A presidente da Comissão Europeia, Ursula von der Leyen, declarou nesta terça-feira (20), durante o Fórum Econômico Mundial em Davos, que a soberania da Groenlândia e do Reino da Dinamarca é “inegociável”. Ela criticou duramente as ameaças de tarifas impostas pelos Estados Unidos como uma medida equivocada entre parceiros tradicionais.
O conflito surgiu após o presidente americano, Donald Trump, anunciar no sábado passado a imposição de uma tarifa de 10% sobre produtos de oito países europeus incluindo Dinamarca, Noruega, Suécia, Finlândia, França, Alemanha, Reino Unido e Holanda a partir de 1º de fevereiro de 2026. A medida visa pressionar pela aquisição da Groenlândia, território autônomo dinamarquês no Ártico, considerado estratégico pelos EUA devido à sua posição geográfica e reservas minerais. Trump não descartou opções mais drásticas, o que gerou forte reação entre aliados da Otan.
Von der Leyen enfatizou que a estabilidade na região ártica requer colaboração entre aliados históricos, em vez de ações isoladas. “A soberania e a integridade territorial da Groenlândia e do Reino da Dinamarca são inegociáveis”, afirmou. Ela defendeu uma postura de “solidariedade total” da União Europeia com a Dinamarca e Groenlândia, destacando que “a segurança do Ártico só pode ser alcançada em conjunto”, envolvendo Europa, Estados Unidos e nações da Otan.
Sem mencionar diretamente o governo americano, a líder europeia condenou as tarifas propostas. “As tarifas propostas são um erro, especialmente entre parceiros de longa data”, disse. “Em política, assim como nos negócios, um acordo é um acordo. E quando amigos apertam as mãos, isso precisa significar algo”, acrescentou.
Ela lembrou o acordo comercial assinado entre UE e EUA em julho do ano passado, alertando que uma escalada comercial só favoreceria adversários comuns. “Entrar em uma espiral descendente apenas ajudaria aqueles que ambos estamos determinados a manter fora do cenário estratégico”, afirmou.
Em resposta às ameaças, a União Europeia prepara uma retaliação potencial, incluindo tarifas sobre produtos americanos no valor de até € 93 bilhões (cerca de R$ 580 bilhões), além da possibilidade de usar o “instrumento anticoerção” para limitar acesso ao mercado europeu. Líderes europeus discutiram uma resposta conjunta em reunião de emergência em Bruxelas no domingo (18), sob a presidência rotativa do Chipre.
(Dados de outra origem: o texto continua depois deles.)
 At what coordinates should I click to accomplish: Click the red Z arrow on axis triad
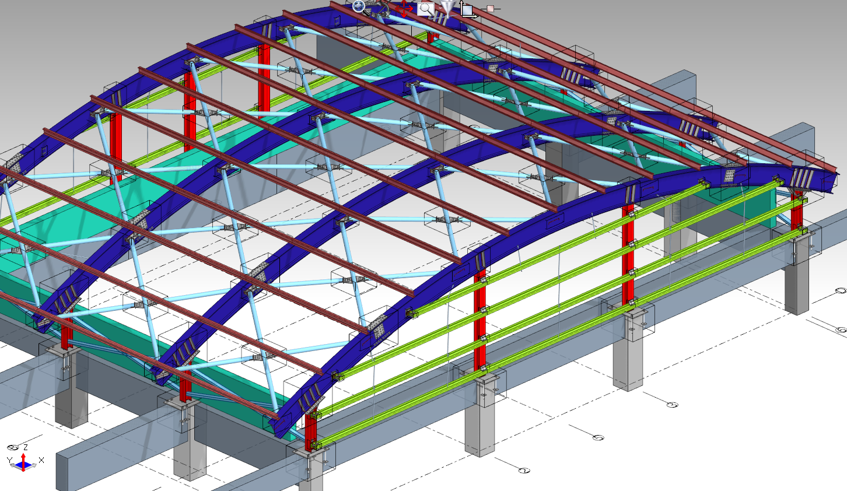pos(23,458)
Países como Dinamarca, Alemanha, França, Reino Unido, Noruega, Suécia, Finlândia e Holanda emitiram comunicado conjunto reafirmando o compromisso com a defesa da Groenlândia e o reforço da segurança ártica via Otan. Pequenos contingentes militares foram enviados à ilha a pedido do governo dinamarquês, e o governo groenlandês expressou gratidão pelo apoio europeu.
A Comissão Europeia trabalha em um pacote para aumentar investimentos na região ártica, incluindo apoio à economia local, infraestruturas e capacidades como uma frota de rompehielos, sempre em cooperação com autoridades groenlandesas e dinamarquesas.
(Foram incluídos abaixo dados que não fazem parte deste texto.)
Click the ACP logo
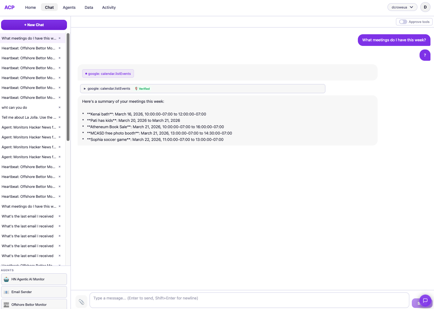Viewport: 434px width, 309px height. [x=9, y=7]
No mesmo discurso, von der Leyen celebrou o acordo de livre comércio entre União Europeia e Mercosul, assinado no sábado (17) em Assunção, no Paraguai, após mais de 25 anos de negociações. O tratado cria a maior zona de livre comércio do mundo, abrangendo 31 países, mais de 700 milhões de consumidores e cerca de 20% do PIB global.
“Com este acordo, a União Europeia e a América Latina estão escolhendo o comércio justo em vez de tarifas, a parceria em vez do isolamento e a sustentabilidade em vez da exploração”, afirmou. Ela destacou que o pacto reforça a diversificação de cadeias de suprimentos e reduz dependências externas. “Estamos falando sério sobre reduzir riscos nas nossas economias e diversificar nossas cadeias de suprimentos”, disse.
Von der Leyen ressaltou o alinhamento com o Acordo de Paris, defendendo que “crescimento econômico e sustentabilidade precisam caminhar juntos”. Para ela, o Mercosul é central na estratégia europeia de conexão com polos de crescimento emergentes. “A Europa quer fazer negócios com os centros de crescimento de hoje e com as potências econômicas deste século, da América Latina ao Indo-Pacífico”, disse. “A Europa sempre escolherá o mundo, e o mundo está pronto para escolher a Europa”, concluiu.